The DVA SideStep mounts to the rear door hinge bolts and folds flat when not in use. It's the cleanest dedicated roof access solution — spring-locked in both positions, aggressive grip teeth for all-weather traction, and 250+ lb load capacity. Significantly safer than stepping off the door sill when you're carrying cleaning gear or a hose.

For owners running the DVA Side Accessory Carrier, the carrier rail itself can serve as a step-up point — the 6061 aluminum extrusion is rated for the load, and the carrier position is well-matched to roof-height access from the side.


Build Summary: What Works

Based on forum documentation from owners who have completed and driven on their installs:

  • Panel size: 100–200W rigid monocrystalline panel.

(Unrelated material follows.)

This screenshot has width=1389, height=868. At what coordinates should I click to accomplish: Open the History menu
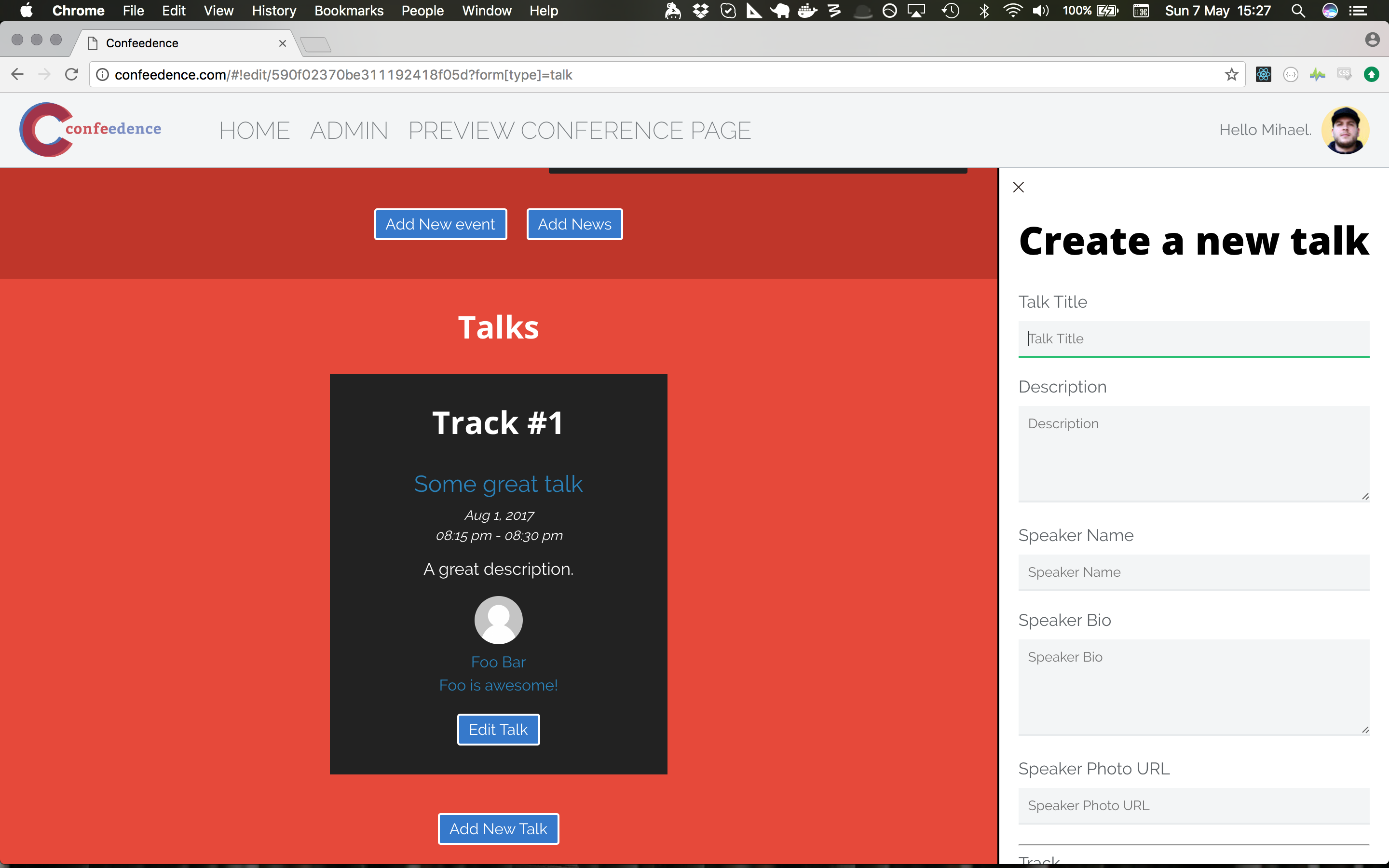click(274, 11)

Stays within dynamic load budget, fits between two standard crossbar positions.
  • Brackets: Aluminum angle from any hardware store. Etch prime + UV topcoat. EPDM tape on all contact surfaces between bracket and panel frame, and bracket and bar.
  • Mounting positions: Minimum 4 bracket points. Use existing T-slot or L-track on your crossbars — no need to drill the bars.
  • Secondary retention: Stainless eye bolts at the rear panel corners with tie-down straps. Overkill for most conditions, but adds zero weight and thedocaus proved L-bracket + eye bolt survived a serious collision on a prior vehicle.
  • Cable route: B-pillar or the factory Deutsch grommet at the front LH tie-down assembly. Either route is clean with no new holes.
  • MPPT: Victron SmartSolar 100/30 for a simple setup. A DC-DC + solar combo controller for owners who want DC-DC + solar management in one unit.